Yes we know its not completely flat. As mentioned at the outset, the environment was such that room anomalies would feature in the measurements. The aim here was to make a crossover that balanced woofer and tweeter, and had a smooth transition from woofer to tweeter without any massive peaks or troughs, which has been achieved.

Going back to the reason for writing this article basically to show how standard off the shelf crossovers don’t usually work, we did a measurement with a standard 2.5khz Butterworth crossover calculated for 8 ohm components, you can see the result in the orange plot:

 B&C DE12TC and 8NDL51 measured with 2 different crossovers

If you understand the graph, you’ll be getting the earplugs ready. It has the potential to sound pretty awful with a 12-15db hill across the midrange and lower hf which will require significant EQ adjustment to rebalance.

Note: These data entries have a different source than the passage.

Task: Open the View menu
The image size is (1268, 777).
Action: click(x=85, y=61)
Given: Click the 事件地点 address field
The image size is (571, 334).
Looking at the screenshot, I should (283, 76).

The yellow-green plot below is with attenuation resistors added to the tweeter on thedefault 2.5khz crossover, whichjust seems to be introducing more problems. The orange plot is slightly different here, in the previous graph I recalled a measurement with a different mic position. The fact that the frequency response has changed a fair bit from just a small change in mic position is an indicator of phase response problems in the crossover. Basically the woofer and tweeter are not aligned, and in some listening positions will couple constructively, and in other positions couple destructively, causing hot spots within the listening area. The key point here is that the route we are going down, with the off the shelf crossover is not shaping up to be a good solution, despite us trying to make adjustments to rebalance the sound

 B&C DE12TC and 8NDL51 measured with 2 different crossovers, and with added attenuation

Whilst I knew I was heading down a dead end, for purposes of completing the test, I added a 3.3uF bypass capacitor on the attenuation resistors, to bring back the upper HF, this is shown in the green plot. Its a little better, but there is a sharp dip at 1.8kHz and a lump at 2.5kHz which are both undesirable, and not as good as the red plot. A lower value capacitor, such as 2.2 uF or 1uF would tame the 2.5kHz bump, but I already knew there were phase response issues with this solution. A little more refinement, and potentially I could have got the 2.5kHz off the shelf default crossover sounding OK on-axis, but I know it would have had issues off-axis.

 B&C DE12TC and 8NDL51 measured with 2 different crossovers, added attenuation and hi-shelf EQ

So its clear that the best frequency response has been obtained using a customised crossover following non-standard practices. At the outset, we were considering a standard 2.5kHz crossover. We ended up with a 1.65kHz low pass and high pass around 5kHz, but with the intent of flattening the frequency responses of the devices. There will probably be critics of this approach, as it doesn’t follow the text book methods everyone has been preaching for years. However, its a simple solution, requiring fewer crossover components, keeping size and cost to a minimum. Also, it works, and works quite well – so why not use it? I have seen similar crossovers used in ‘audiophile’ speakers costing many thousands of pounds. It may be possible to make a better crossover incorporating a zobel network, a large oversized L-Pad attenuator, and possibility using third or fourth order filters -the resulting crossover board could easily end up being larger than the speaker cabinet. This design approach provides for a compact crossover, which can be easily fitted inside a typical 8″ + 1 ” speaker cabinet.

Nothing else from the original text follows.